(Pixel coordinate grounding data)
- - - - -

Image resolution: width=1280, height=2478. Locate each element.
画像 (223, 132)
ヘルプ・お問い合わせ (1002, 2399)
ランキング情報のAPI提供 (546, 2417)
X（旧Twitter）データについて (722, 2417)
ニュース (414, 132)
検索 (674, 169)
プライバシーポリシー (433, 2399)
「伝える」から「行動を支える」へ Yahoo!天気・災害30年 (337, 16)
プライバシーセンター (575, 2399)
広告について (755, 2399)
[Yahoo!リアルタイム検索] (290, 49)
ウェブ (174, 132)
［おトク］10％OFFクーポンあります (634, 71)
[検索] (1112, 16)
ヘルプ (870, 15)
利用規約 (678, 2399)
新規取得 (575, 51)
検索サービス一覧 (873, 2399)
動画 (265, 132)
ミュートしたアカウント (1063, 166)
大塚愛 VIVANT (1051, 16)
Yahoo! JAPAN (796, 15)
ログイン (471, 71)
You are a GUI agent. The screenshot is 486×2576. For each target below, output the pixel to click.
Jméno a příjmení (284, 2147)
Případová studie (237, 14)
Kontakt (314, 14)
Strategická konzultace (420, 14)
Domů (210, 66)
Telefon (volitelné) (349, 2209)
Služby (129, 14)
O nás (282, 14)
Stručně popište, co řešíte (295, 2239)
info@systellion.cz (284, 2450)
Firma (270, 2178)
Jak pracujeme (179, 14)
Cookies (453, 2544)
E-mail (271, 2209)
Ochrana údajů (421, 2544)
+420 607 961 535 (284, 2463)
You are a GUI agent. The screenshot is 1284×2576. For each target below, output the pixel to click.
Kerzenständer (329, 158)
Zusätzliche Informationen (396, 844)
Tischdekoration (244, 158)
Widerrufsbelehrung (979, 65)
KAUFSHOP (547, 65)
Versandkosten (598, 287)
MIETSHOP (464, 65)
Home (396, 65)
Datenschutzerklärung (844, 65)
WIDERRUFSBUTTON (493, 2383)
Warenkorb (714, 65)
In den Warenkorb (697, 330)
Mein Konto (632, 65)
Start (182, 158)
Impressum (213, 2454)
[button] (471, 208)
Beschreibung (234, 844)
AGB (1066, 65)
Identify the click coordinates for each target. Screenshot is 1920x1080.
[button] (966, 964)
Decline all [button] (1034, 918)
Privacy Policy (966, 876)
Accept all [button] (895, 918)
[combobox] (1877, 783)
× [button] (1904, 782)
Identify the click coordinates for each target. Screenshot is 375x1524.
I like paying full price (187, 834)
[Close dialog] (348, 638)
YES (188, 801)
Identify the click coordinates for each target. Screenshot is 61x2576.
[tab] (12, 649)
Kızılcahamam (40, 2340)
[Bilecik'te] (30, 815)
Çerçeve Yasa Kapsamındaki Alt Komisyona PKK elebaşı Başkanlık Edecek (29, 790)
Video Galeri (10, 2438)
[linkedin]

- - - - -

# [HOW TO COMPLETE THIS TASK]
Retype the data shown above so that each line matches the original.

# [SOLVED EXERCISE]
Image resolution: width=1280, height=2478. Locate each element.
画像 (223, 132)
ヘルプ・お問い合わせ (1002, 2399)
ランキング情報のAPI提供 (546, 2417)
X（旧Twitter）データについて (722, 2417)
ニュース (414, 132)
検索 (674, 169)
プライバシーポリシー (433, 2399)
「伝える」から「行動を支える」へ Yahoo!天気・災害30年 (337, 16)
プライバシーセンター (575, 2399)
広告について (755, 2399)
[Yahoo!リアルタイム検索] (290, 49)
ウェブ (174, 132)
［おトク］10％OFFクーポンあります (634, 71)
[検索] (1112, 16)
ヘルプ (870, 15)
利用規約 (678, 2399)
新規取得 (575, 51)
検索サービス一覧 (873, 2399)
動画 (265, 132)
ミュートしたアカウント (1063, 166)
大塚愛 VIVANT (1051, 16)
Yahoo! JAPAN (796, 15)
ログイン (471, 71)
You are a GUI agent. The screenshot is 486×2576. For each target below, output the pixel to click.
Jméno a příjmení (284, 2147)
Případová studie (237, 14)
Kontakt (314, 14)
Strategická konzultace (420, 14)
Domů (210, 66)
Telefon (volitelné) (349, 2209)
Služby (129, 14)
O nás (282, 14)
Stručně popište, co řešíte (295, 2239)
info@systellion.cz (284, 2450)
Firma (270, 2178)
Jak pracujeme (179, 14)
Cookies (453, 2544)
E-mail (271, 2209)
Ochrana údajů (421, 2544)
+420 607 961 535 (284, 2463)
You are a GUI agent. The screenshot is 1284×2576. For each target below, output the pixel to click.
Kerzenständer (329, 158)
Zusätzliche Informationen (396, 844)
Tischdekoration (244, 158)
Widerrufsbelehrung (979, 65)
KAUFSHOP (547, 65)
Versandkosten (598, 287)
MIETSHOP (464, 65)
Home (396, 65)
Datenschutzerklärung (844, 65)
WIDERRUFSBUTTON (493, 2383)
Warenkorb (714, 65)
In den Warenkorb (697, 330)
Mein Konto (632, 65)
Start (182, 158)
Impressum (213, 2454)
[button] (471, 208)
Beschreibung (234, 844)
AGB (1066, 65)
Identify the click coordinates for each target. Screenshot is 1920x1080.
[button] (966, 964)
Decline all [button] (1034, 918)
Privacy Policy (966, 876)
Accept all [button] (895, 918)
[combobox] (1877, 783)
× [button] (1904, 782)
Identify the click coordinates for each target. Screenshot is 375x1524.
I like paying full price (187, 834)
[Close dialog] (348, 638)
YES (188, 801)
Identify the click coordinates for each target. Screenshot is 61x2576.
[tab] (12, 649)
Kızılcahamam (40, 2340)
[Bilecik'te] (30, 815)
Çerçeve Yasa Kapsamındaki Alt Komisyona PKK elebaşı Başkanlık Edecek (29, 790)
Video Galeri (10, 2438)
[linkedin]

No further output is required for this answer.